- _Exercise_: Output range, inclusive: from the line containing "Click the Elderwear" to the line containing "Task: Insert a 3D model". Restate those lines from the data below word for word and only those.
◆ ◆ ◆
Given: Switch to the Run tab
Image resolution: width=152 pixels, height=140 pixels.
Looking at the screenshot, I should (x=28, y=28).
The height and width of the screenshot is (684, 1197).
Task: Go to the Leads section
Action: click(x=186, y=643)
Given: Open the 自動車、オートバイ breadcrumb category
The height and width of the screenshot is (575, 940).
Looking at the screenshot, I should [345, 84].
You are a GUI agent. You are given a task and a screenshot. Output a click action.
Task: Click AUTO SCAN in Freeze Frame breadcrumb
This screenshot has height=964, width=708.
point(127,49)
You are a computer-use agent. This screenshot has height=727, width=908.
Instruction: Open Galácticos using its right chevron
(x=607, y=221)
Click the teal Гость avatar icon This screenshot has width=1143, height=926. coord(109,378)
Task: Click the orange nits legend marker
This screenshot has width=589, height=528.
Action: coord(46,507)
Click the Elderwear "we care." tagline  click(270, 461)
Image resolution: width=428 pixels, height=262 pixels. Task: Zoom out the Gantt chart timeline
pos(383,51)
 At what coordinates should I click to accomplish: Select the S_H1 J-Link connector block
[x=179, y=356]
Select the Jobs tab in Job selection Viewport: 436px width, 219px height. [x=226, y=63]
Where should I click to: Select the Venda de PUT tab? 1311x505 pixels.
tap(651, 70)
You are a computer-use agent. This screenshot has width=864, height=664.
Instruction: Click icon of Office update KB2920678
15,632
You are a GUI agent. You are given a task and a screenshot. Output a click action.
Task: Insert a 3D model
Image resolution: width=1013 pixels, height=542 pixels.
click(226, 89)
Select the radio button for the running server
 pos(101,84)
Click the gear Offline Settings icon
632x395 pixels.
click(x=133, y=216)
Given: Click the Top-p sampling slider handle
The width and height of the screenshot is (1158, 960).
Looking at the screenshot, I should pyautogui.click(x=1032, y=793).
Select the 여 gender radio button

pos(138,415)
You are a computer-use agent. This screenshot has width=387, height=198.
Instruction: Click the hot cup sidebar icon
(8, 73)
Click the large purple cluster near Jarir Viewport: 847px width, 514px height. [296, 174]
◆ ◆ ◆
- _Task answer_:
Click the Elderwear "we care." tagline  click(270, 461)
Image resolution: width=428 pixels, height=262 pixels. Task: Zoom out the Gantt chart timeline
pos(383,51)
 At what coordinates should I click to accomplish: Select the S_H1 J-Link connector block
[x=179, y=356]
Select the Jobs tab in Job selection Viewport: 436px width, 219px height. [x=226, y=63]
Where should I click to: Select the Venda de PUT tab? 1311x505 pixels.
tap(651, 70)
You are a computer-use agent. This screenshot has width=864, height=664.
Instruction: Click icon of Office update KB2920678
15,632
You are a GUI agent. You are given a task and a screenshot. Output a click action.
Task: Insert a 3D model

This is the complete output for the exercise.